Coffee cuts risk of stroke in women

By Shayna Brouker • Published: June 7th, 2011
Category: Health in a Heartbeat

Your daily dose of coffee delivers a hefty amount of antioxidants, can boost your mood and help get you through a manic Monday. Now a new study shows one to five cups a day can cut stroke risk in women, who are often unaware of their risk to begin with.

The Swedish study followed more than thirty-four-thousand women for ten years and tracked their stroke rates.

The results show that women who downed four or more cups of joe a day enjoyed about a twenty-five percent reduced risk of stroke compared with women who sipped less than one cup per month. In fact, women who jumped ship on coffee altogether actually faced an increased risk of stroke.
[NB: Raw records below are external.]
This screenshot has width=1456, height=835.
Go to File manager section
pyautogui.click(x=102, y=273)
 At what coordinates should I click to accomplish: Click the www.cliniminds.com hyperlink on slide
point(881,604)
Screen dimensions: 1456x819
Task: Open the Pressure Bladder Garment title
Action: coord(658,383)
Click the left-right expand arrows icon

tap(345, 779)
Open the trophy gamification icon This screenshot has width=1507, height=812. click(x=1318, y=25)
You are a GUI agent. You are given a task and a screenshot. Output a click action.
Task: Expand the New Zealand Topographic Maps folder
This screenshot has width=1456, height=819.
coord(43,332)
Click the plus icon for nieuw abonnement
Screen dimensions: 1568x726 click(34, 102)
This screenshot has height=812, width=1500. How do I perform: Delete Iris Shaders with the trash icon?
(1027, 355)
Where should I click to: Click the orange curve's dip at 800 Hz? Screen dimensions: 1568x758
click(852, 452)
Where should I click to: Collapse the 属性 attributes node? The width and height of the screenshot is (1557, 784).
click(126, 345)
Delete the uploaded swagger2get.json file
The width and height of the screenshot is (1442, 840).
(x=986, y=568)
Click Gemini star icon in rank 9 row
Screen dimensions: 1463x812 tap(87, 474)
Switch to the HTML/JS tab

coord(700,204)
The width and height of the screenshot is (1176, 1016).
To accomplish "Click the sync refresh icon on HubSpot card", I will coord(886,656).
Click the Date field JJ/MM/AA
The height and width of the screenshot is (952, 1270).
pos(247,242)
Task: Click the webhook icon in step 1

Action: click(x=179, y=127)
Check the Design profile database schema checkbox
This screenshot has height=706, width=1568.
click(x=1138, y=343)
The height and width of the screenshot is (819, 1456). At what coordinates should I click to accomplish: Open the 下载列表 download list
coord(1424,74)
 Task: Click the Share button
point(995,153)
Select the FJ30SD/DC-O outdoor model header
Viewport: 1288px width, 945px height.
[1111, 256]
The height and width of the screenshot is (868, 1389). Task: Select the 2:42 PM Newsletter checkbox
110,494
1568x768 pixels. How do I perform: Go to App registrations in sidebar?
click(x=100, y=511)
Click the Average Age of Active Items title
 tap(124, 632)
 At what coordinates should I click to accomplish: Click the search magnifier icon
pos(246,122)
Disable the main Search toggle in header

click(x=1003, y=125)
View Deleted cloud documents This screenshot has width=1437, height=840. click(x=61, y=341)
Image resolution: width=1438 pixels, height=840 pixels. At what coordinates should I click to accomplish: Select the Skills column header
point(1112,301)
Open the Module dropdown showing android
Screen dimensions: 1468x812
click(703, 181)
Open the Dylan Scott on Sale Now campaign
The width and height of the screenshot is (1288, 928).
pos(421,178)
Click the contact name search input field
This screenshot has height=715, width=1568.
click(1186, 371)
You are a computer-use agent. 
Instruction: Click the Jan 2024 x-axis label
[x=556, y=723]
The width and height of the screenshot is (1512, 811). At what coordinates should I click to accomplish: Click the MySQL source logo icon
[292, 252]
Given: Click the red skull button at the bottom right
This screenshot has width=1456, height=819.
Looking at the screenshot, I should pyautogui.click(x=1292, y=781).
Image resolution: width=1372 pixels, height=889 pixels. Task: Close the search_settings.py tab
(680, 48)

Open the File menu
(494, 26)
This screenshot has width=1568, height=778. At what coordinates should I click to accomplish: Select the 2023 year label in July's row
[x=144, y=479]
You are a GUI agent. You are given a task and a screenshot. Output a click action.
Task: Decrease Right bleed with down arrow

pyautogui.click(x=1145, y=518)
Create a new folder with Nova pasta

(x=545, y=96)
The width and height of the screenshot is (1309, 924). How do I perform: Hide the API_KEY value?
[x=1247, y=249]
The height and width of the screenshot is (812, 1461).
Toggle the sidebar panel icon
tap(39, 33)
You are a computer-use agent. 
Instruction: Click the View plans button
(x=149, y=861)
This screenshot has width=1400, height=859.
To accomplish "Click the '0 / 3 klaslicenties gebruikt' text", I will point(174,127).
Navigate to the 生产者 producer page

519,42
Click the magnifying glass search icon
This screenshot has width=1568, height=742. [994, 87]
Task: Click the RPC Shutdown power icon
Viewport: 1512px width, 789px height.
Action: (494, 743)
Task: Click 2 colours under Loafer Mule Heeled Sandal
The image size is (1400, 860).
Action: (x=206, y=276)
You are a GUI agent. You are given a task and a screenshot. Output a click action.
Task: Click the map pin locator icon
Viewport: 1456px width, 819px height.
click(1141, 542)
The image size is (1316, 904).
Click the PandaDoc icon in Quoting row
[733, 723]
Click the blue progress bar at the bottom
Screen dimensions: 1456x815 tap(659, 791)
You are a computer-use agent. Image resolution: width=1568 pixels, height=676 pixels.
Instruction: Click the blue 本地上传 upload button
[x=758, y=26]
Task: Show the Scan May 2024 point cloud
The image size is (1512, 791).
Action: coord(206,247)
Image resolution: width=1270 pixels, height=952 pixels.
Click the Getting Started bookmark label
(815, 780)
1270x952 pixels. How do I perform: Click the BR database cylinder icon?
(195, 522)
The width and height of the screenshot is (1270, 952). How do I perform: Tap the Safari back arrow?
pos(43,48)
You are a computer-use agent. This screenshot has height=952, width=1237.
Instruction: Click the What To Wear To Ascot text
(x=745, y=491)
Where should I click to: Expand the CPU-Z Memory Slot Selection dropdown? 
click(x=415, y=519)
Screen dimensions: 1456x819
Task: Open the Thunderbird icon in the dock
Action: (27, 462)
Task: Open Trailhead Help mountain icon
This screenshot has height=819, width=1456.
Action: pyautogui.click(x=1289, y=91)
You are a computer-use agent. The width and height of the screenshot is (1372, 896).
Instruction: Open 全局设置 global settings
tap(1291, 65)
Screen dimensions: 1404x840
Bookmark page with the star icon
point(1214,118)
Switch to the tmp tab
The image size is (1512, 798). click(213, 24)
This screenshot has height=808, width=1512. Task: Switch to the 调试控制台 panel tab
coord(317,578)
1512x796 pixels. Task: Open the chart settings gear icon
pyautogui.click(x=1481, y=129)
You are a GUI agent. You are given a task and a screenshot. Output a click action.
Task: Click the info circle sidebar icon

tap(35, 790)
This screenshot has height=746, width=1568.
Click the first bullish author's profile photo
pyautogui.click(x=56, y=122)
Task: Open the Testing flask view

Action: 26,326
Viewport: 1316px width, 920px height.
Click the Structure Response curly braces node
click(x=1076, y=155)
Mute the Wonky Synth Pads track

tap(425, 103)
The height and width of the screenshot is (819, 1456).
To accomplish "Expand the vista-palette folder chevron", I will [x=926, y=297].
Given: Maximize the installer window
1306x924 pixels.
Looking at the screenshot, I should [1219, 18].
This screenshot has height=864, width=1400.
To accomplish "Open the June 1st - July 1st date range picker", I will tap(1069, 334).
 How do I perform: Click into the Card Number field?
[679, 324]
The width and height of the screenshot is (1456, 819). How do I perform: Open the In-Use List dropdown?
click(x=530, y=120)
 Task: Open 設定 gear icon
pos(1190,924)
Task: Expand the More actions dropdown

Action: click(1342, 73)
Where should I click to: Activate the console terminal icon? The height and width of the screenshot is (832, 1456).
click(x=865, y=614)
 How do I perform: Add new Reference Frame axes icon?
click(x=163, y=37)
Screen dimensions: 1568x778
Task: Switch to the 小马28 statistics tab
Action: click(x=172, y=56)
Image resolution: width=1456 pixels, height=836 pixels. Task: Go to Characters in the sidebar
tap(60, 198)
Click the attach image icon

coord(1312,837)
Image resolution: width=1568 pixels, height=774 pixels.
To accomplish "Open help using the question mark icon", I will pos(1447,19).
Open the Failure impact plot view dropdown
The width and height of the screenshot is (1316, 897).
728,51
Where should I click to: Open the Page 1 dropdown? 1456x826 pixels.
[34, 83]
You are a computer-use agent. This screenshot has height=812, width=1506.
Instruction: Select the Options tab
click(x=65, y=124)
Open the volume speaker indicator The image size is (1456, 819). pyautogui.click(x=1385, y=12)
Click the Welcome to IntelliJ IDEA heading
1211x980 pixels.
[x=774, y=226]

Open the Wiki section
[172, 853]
Drinking coffee decreased women’s risk for total strokes, ischemic strokes and certain brain hemorrhages, in particular. Coffee consumption did not affect risk for hemorrhagic stroke, or bleeding in the brain, but this could be due to the low number of these strokes in the study.

Previous studies have found that coffee also cuts the risk for diabetes, heart attack, dementia and liver and breast cancers. So what is it about that jolt of java that delivers such a powerful punch against these conditions?

Experts think it could have something to do with its anti-inflammatory and antioxidant properties, as well as its ability to improve insulin sensitivity.

Who knew your humble medium-roast brew could do so much?

Experts caution not drastically changing your caffeine-quaffing habits, though, until more research is conducted. Conflicting studies have suggested that there might be a modest increase in stroke risk in the hour after drinking coffee because of increased heart rate and blood pressure.

But if you already enjoy your daily coffee regimen, there’s no harm in enjoying your cup — or two, or three a day.